Pub date September 21, 2006
SectionBruce Blog

Repeating once again for even more emphasis: “Investment management excellence, world class service and guidance” (Positioning line at the top of the T. Rowe Price website)

By Bruce B. Brugmann (B3)

Five days after putting my pointed questions to a voice mail at the T. Rowe Price headquarters in Baltimore as to why the company was calling my wife an excessive trader of mutual funds, I got a call back from Ben Scherer, from the risk management team of T. Rowe Price Financial Institution Services, as he is called.
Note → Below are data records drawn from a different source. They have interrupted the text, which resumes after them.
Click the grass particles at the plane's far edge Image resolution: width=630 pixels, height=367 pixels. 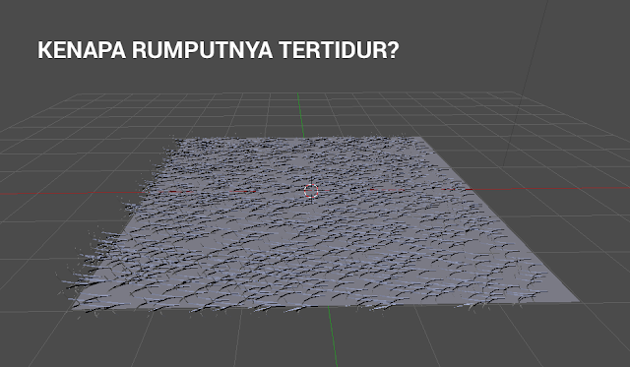[297, 142]
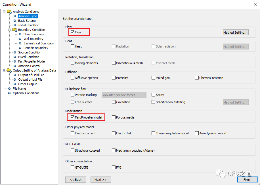Click the Analysis Conditions folder icon
The width and height of the screenshot is (260, 185).
[x=9, y=12]
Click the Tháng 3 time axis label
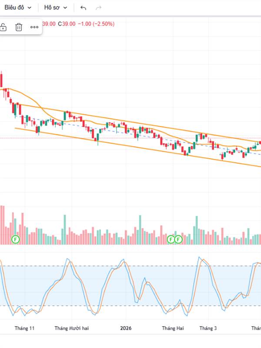This screenshot has height=348, width=261. coord(208,328)
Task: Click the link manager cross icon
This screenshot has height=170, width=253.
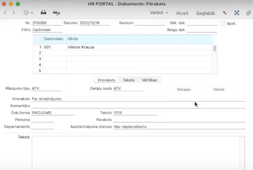Action: 237,13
He was an affable chap with the air of a seasoned flak catcher out of Tom Wolfe’s short story on mau-mauing the flakcatcher. He apologized for the troubles, and said that the person I had been calling at Price (on my own dime) had left the company three weeks before and that it was the fault of Charles Schwab for giving me her name and not giving me the Price 800 toll free number for answering questions and complaints. (I didn’t even ask why, if she were indeed gone, that there was not a message on her answering machine explaining that she was gone and who to call in her stead. I made five calls to her number.)
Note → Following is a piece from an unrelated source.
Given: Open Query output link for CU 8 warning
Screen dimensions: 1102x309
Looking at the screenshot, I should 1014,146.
I asked Scherer why Price had told my wife, via a telephone call from a Schwab customer rep, that she (and I) could no longer invest in any Price funds because she had violated Price trading policy (unbeknownst to us) by selling a Price fund (quite modest) in her IRA account (quite modest) because Price had a six month hold on trading its funds. My wife had bought her Price fund in July and sold it in September, on advice of our financial advisory newsletter, and Schwab had not advised us of any hold policy. (The Schwab rep told me that Price is one of only a very few fund families that impose such penalties and restrictions and that this restrictive policy is difficult for Schwab to deal with. He said Schwab was working on a pop-up to let investors know of such restrictions, but it was not yet up and running.)

Where, I asked Scherer, did Price notify its customers of its penalties and restrictions? He said it was in the fund prospectus and could be viewed or pulled down from the Price website. He e-mailed to me under the ominous head “Excessive Trading Policy” a copy of the fund prospectus. And there it was, buried deep in the prospectus under the title “excessive trading policy,” a line that said “persons believed to be short-term traders may be barred for 90 calendar days or permanently from further purchases of Price funds…”
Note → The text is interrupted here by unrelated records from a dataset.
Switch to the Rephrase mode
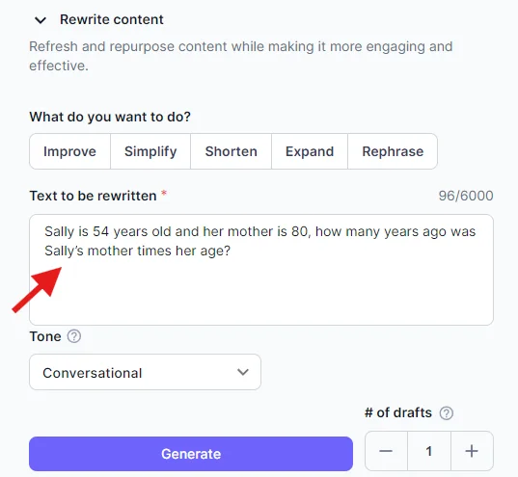This screenshot has width=518, height=477. click(x=393, y=151)
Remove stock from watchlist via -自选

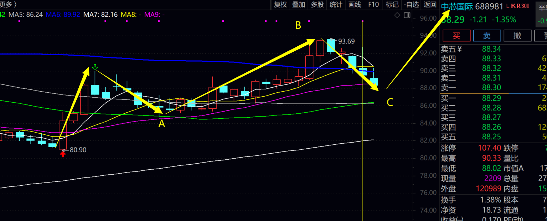(x=411, y=5)
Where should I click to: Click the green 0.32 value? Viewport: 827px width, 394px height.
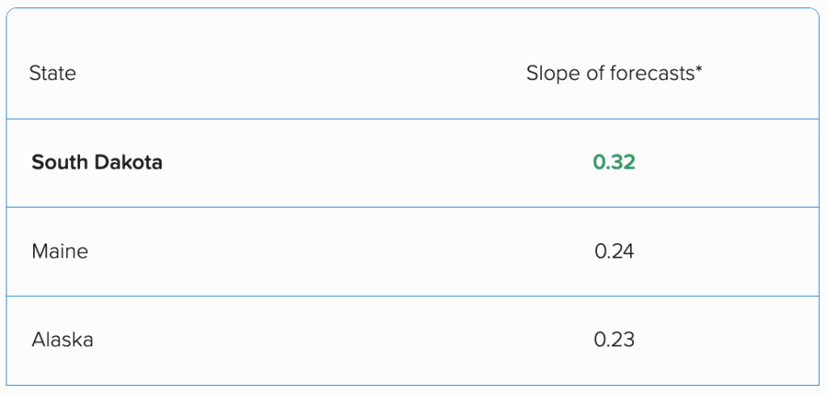click(x=614, y=162)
Let’s have a show of hands: how many investors would turn cryptographer and plow headlong into a prospectus to ferret out this nugget of legalese before investing? Let’s have another show of hands: how many small investors, poring through a prospectus and running into the clunky head “Excessive Trading Policy,” would stop and think it applied to them and try to figure out that it meant expulsion and banishment? Further: Price policy says “may” and so Price has the discretion of barring or not barring investors from further fund purchases. So I emailed Scherer and asked more questions: why had Price used its discretion to designate my wife and me, without real proper notice or warning, for expulsion and banishment? Why, with such a severe and unappealable penalty, did Price not work out proper notice with Schwab? Why did it not highlight the penalties at the top of its prospectus or at least in the table of contents or somewhere and instead bury it under mountains of legalese? Why, when confronted by annoyed customers, did it not budge and try to make amends and work to keep longtime customers? Why did it not take the occasion to display “investment management excellence and world class service and guidance?” The email back from Price, unsigned this time, read like boilerplate and avoided most of my questions and notched up the stonewall.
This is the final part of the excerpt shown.